Bright Minds Marble Run with Elevator
Buy online at Bright Minds
Initial thoughts: When this marble run arrived, Flea actually started jumping up and down in excitement. She was so keen to get started, she even offered to skip pudding so we could get going on building the marble run. For a four-year-old, that’s a big endorsement.
Opening up the large box, I admit that I gulped. The contents consist of a load of plastic tubes and tunnels, plastic bits and bobs, and an intimidating number of pieces I couldn’t easily identify.
We liked: For the first time ever, I can’t think of a single thing I liked about a toy. Oh, I suppose if we’d actually built anything resembling a functional marble run it would look pretty impressive. The picture on the box looked fantastic. But I was a complete marble run FAIL. Also, me putting together this story definitely expanded my daughter’s vocabulary.

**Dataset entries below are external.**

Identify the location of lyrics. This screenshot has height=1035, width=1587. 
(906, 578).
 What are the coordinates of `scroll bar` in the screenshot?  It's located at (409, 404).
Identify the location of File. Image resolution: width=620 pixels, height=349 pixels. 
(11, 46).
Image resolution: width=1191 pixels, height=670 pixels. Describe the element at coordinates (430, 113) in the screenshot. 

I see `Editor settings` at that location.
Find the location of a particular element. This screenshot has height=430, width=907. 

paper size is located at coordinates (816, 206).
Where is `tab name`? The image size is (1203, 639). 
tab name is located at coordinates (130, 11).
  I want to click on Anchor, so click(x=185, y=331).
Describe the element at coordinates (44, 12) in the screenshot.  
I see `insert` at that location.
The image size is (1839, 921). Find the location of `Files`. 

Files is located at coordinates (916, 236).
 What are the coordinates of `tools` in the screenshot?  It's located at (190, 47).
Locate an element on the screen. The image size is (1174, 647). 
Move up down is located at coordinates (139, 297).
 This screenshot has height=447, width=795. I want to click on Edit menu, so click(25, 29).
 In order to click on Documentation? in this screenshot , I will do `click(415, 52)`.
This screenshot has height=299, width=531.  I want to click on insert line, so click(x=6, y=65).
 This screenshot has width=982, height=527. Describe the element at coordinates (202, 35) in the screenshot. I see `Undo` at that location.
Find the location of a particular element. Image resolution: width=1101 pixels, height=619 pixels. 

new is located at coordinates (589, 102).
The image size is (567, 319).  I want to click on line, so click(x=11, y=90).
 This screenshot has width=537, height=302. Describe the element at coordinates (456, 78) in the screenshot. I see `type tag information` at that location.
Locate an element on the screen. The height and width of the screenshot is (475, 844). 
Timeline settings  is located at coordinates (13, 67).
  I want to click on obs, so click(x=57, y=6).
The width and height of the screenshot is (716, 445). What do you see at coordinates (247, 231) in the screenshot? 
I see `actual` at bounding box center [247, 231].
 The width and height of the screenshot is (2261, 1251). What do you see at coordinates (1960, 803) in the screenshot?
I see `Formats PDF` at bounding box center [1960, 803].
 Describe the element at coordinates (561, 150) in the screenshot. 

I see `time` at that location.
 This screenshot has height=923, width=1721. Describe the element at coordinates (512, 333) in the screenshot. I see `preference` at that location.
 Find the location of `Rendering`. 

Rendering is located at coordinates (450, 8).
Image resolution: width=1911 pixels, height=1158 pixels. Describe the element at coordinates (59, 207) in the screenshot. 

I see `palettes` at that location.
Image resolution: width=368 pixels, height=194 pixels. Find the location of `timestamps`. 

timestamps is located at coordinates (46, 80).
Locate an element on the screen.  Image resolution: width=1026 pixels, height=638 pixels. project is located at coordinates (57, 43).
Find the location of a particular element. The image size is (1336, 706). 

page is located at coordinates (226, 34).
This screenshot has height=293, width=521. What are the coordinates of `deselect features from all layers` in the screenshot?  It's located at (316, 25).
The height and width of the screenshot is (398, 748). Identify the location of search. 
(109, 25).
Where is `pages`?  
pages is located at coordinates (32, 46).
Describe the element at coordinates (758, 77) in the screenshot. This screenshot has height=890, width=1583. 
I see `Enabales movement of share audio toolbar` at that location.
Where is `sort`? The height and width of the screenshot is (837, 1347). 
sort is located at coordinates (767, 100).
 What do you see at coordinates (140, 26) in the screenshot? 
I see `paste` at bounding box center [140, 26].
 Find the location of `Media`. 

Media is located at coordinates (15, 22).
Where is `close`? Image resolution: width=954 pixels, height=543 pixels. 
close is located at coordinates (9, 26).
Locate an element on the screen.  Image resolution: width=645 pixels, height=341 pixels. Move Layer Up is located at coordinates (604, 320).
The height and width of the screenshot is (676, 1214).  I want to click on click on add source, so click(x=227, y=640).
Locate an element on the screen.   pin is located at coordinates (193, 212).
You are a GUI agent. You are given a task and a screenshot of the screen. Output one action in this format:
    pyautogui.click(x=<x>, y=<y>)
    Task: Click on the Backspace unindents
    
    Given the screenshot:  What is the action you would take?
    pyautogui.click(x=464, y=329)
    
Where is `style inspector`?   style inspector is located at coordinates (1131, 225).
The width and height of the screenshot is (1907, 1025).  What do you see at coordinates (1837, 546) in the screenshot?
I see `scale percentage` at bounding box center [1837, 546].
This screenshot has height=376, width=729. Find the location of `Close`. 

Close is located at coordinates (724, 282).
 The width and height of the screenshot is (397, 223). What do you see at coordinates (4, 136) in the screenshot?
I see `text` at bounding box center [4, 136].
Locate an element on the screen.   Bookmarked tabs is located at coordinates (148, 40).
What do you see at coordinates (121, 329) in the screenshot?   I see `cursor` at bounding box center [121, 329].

We weren’t keen: It was hard. Really, really hard. It says it’s suitable for age 4+ but there’s absolutely no way Flea would have been able to build anything with this – In the end I passed it on to Flea’s cousin and he and his Dad spent a happy afternoon building fully-functioning, brilliant marble runs. Sometimes, I hate my brother.
In my defence, the instruction manual consists of three illustrations of marble runs to build. I started trying to build A, couldn’t follow the instructions, and gave up. Then I started building B, couldn’t read the instructions, and gave up. Eventually, I started building C, couldn’t read the instructions and told Flea I couldn’t do it. Her little bottom lip wobbled, so I gave it another go.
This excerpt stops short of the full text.